El Archiduque de Magdeburgo y sus amigos inventaron el tapón para darle emoción al tránsito entre pasillos. Cuando volvíamos del recreo y había rumor de que la Piollo y su séquito se aproximaban, mi hermano y sus amigos, en medio de las escaleras para subir o bajar de planta (donde sólo hay escapatoria hacia atrás o hacia delante) entrelazaban sus brazos, se sujetaban bien al pasamanos y creaban así una barrera humana, el "tapón", para impedir el paso a todos los que venían precediendo a la Piollo. Eso suponía que cortaban la salida hacia delante, dejando la única posibilidad de huida hacia atrás, por donde venía la amenaza. Las situaciones que se generaban eran apoteósicas.
Una vez me cogieron a mí en medio. La angustia que se apoderaba de tí es inenarrable. Lo primero que hacías era mirar en todas las direcciones buscando una vía alternativa; todos lo hacían, pero el tapón estaba bien ingeniado, no había escapatoria. Entonces es cuando el pánico hacía presa de los niños. Como en una manifestación de integristas islámicos, la masa empezaba a apretujarse entre gritos y súplicas enloquecidas. El clamor más repetido era "!Que viene la Piojo!". Los niños, como una ola, empezaban a empujar alunísono para romper el tapón, pero sus integrantes resistían mucho. Entre tanto, la Piojo avanzaba sin inmutarse, a paso normal, sin acelerar, lo que hacía la experiencia mucho más agónica.
En aquella situación yo perdí los nervios. Le tenía encima, y el tapón no se rompía. Sabíamos que sólo abrirían el flujo cuando la Piojo amenazase con alcanzarles a ellos, pero eso sería demasiado tarde. Apostando todo a una carta, dí un salto y trepé por la espalda de uno que estaba delante mío agitándose y pidiendo auxilio. Después logré precipitarme hacia delante como un cantante de rock impulsado por la masa, y caí cerca del origen del tapón, esto es, con una buena muralla de niños condenados por detrás que sufrirían las consecuencias de su poca flexibilidad o imaginación. Cuando la Piojo entró entre la marabunta de enloquecidas víctimas, mi hermano y los suyos rompieron el tapón y huyeron corriendo, mezclándose entre la masa para no ser reconocidos a posteriori. Yo huí también, con esa sensación de libertad que te da el haber salido airoso de una situación en la que parecías condenado sin remedio.

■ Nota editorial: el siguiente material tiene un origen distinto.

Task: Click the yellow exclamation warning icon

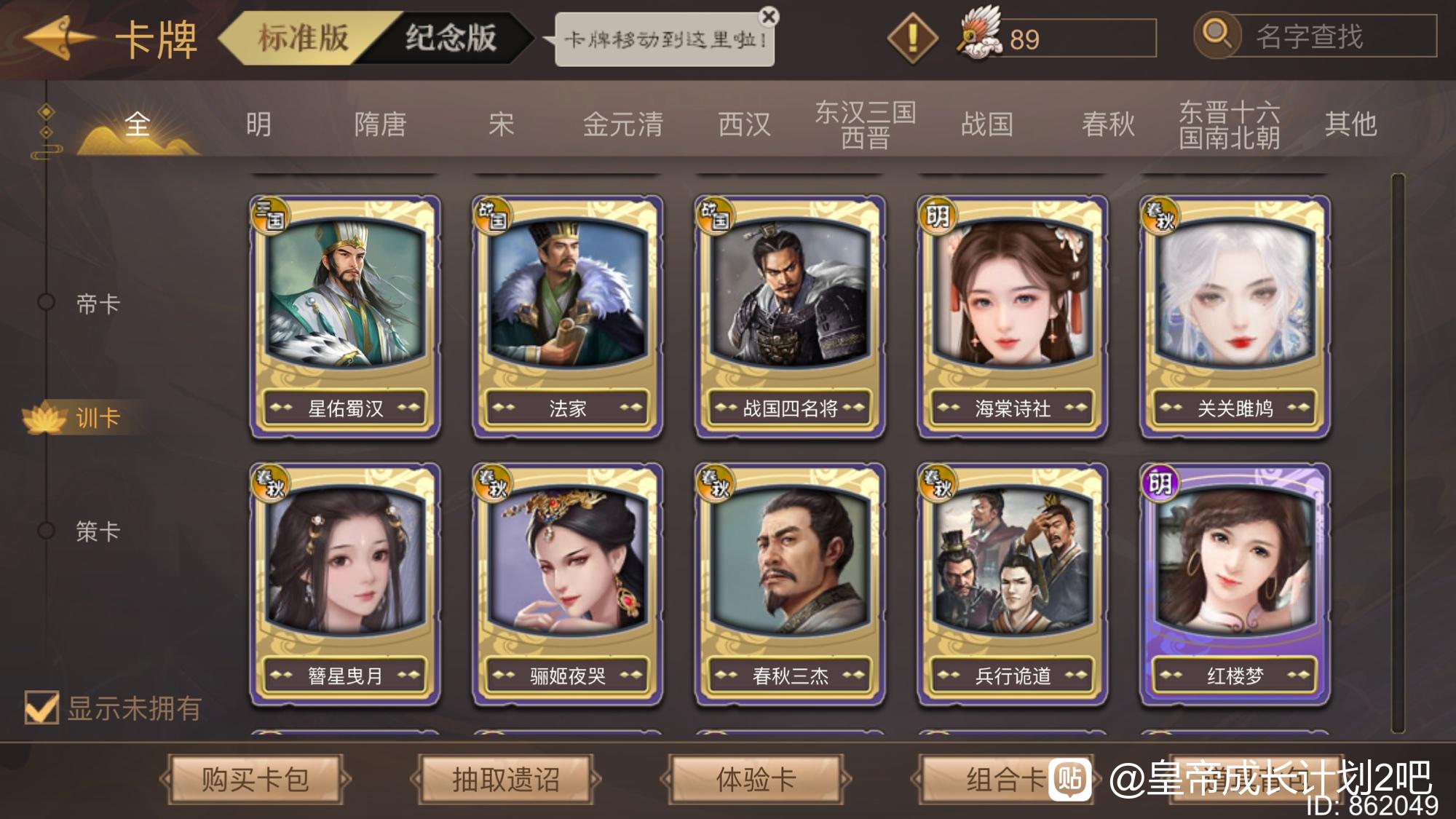Action: pos(912,37)
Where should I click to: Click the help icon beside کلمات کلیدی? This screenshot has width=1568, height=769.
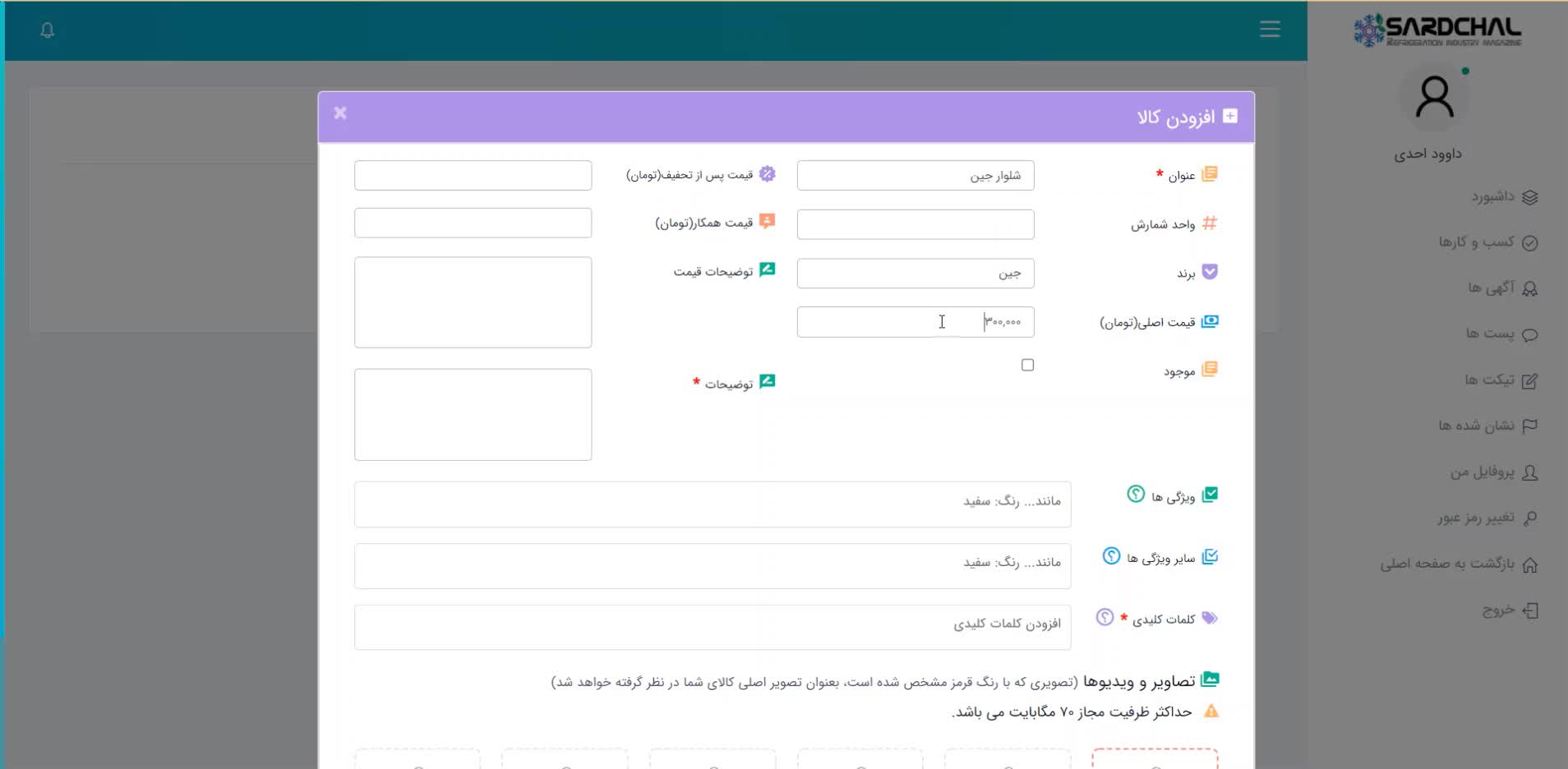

El cabrón del Archiduque se descojona cada vez que se acuerda de los tapones. Yo sólo vi mi integridad peligrar aquella vez, pero tengo noticias de otros tapones en los que las víctimas sufrieron grandes consecuencias. La peor de todas fue la de Topacio, un niño que de tanto que chillaba y pedía auxilio durante un tapón llamó la atención de la Piojo. Eso no iba a jugar en su favor. La Piojo lo cogió y lo tiró al suelo, y se sentó encima de él y lo utilizó como amortiguador de sus saltitos. No volvió a ser el mismo.